[TO DO] Pick up at the line with "第6号 (28, 571)". Write it out exactly, along with each later line through the end of the data, and nothing more.

[EXTRACTED DATA]
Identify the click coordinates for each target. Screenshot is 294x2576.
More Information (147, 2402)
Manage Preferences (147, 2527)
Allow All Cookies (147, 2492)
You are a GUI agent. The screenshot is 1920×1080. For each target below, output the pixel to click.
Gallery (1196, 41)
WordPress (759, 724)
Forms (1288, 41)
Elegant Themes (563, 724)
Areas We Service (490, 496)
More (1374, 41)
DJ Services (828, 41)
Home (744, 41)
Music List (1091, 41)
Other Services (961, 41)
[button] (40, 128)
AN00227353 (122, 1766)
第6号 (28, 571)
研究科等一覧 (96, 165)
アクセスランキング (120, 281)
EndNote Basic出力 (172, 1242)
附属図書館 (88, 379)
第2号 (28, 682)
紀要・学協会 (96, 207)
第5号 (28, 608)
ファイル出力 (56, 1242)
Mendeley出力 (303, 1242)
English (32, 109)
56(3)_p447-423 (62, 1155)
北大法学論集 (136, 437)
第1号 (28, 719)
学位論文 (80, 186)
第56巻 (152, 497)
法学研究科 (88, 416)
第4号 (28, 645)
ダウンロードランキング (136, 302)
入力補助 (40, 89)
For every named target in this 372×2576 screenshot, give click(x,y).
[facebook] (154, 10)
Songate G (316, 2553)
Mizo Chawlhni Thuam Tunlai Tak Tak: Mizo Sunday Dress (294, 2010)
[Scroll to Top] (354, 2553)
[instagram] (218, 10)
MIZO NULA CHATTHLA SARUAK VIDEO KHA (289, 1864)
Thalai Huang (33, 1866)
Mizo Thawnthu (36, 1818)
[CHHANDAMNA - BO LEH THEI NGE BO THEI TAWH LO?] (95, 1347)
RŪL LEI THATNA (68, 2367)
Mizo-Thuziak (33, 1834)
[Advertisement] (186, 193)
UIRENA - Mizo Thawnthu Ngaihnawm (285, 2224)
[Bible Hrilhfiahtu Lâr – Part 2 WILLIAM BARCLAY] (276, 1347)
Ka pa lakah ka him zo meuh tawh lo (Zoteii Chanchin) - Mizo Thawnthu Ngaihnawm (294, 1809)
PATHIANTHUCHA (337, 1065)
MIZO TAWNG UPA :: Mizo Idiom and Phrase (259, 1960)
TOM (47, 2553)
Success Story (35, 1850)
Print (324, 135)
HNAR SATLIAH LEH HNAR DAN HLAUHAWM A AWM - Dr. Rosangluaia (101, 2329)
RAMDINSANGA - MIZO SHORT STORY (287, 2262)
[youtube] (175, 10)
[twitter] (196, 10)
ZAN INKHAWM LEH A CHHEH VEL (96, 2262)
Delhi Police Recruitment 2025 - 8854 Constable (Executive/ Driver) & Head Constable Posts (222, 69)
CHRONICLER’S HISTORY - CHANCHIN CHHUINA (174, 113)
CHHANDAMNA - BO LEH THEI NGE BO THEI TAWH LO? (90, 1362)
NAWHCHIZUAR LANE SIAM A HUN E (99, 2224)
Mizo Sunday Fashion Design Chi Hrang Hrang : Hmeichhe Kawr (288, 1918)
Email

[TASK RESULT]
第6号 (28, 571)
研究科等一覧 (96, 165)
アクセスランキング (120, 281)
EndNote Basic出力 (172, 1242)
附属図書館 (88, 379)
第2号 (28, 682)
紀要・学協会 (96, 207)
第5号 (28, 608)
ファイル出力 (56, 1242)
Mendeley出力 (303, 1242)
English (32, 109)
56(3)_p447-423 (62, 1155)
北大法学論集 (136, 437)
第1号 (28, 719)
学位論文 (80, 186)
第56巻 (152, 497)
法学研究科 (88, 416)
第4号 (28, 645)
ダウンロードランキング (136, 302)
入力補助 (40, 89)
For every named target in this 372×2576 screenshot, give click(x,y).
[facebook] (154, 10)
Songate G (316, 2553)
Mizo Chawlhni Thuam Tunlai Tak Tak: Mizo Sunday Dress (294, 2010)
[Scroll to Top] (354, 2553)
[instagram] (218, 10)
MIZO NULA CHATTHLA SARUAK VIDEO KHA (289, 1864)
Thalai Huang (33, 1866)
Mizo Thawnthu (36, 1818)
[CHHANDAMNA - BO LEH THEI NGE BO THEI TAWH LO?] (95, 1347)
RŪL LEI THATNA (68, 2367)
Mizo-Thuziak (33, 1834)
[Advertisement] (186, 193)
UIRENA - Mizo Thawnthu Ngaihnawm (285, 2224)
[Bible Hrilhfiahtu Lâr – Part 2 WILLIAM BARCLAY] (276, 1347)
Ka pa lakah ka him zo meuh tawh lo (Zoteii Chanchin) - Mizo Thawnthu Ngaihnawm (294, 1809)
PATHIANTHUCHA (337, 1065)
MIZO TAWNG UPA :: Mizo Idiom and Phrase (259, 1960)
TOM (47, 2553)
Success Story (35, 1850)
Print (324, 135)
HNAR SATLIAH LEH HNAR DAN HLAUHAWM A AWM - Dr. Rosangluaia (101, 2329)
RAMDINSANGA - MIZO SHORT STORY (287, 2262)
[youtube] (175, 10)
[twitter] (196, 10)
ZAN INKHAWM LEH A CHHEH VEL (96, 2262)
Delhi Police Recruitment 2025 - 8854 Constable (Executive/ Driver) & Head Constable Posts (222, 69)
CHRONICLER’S HISTORY - CHANCHIN CHHUINA (174, 113)
CHHANDAMNA - BO LEH THEI NGE BO THEI TAWH LO? (90, 1362)
NAWHCHIZUAR LANE SIAM A HUN E (99, 2224)
Mizo Sunday Fashion Design Chi Hrang Hrang : Hmeichhe Kawr (288, 1918)
Email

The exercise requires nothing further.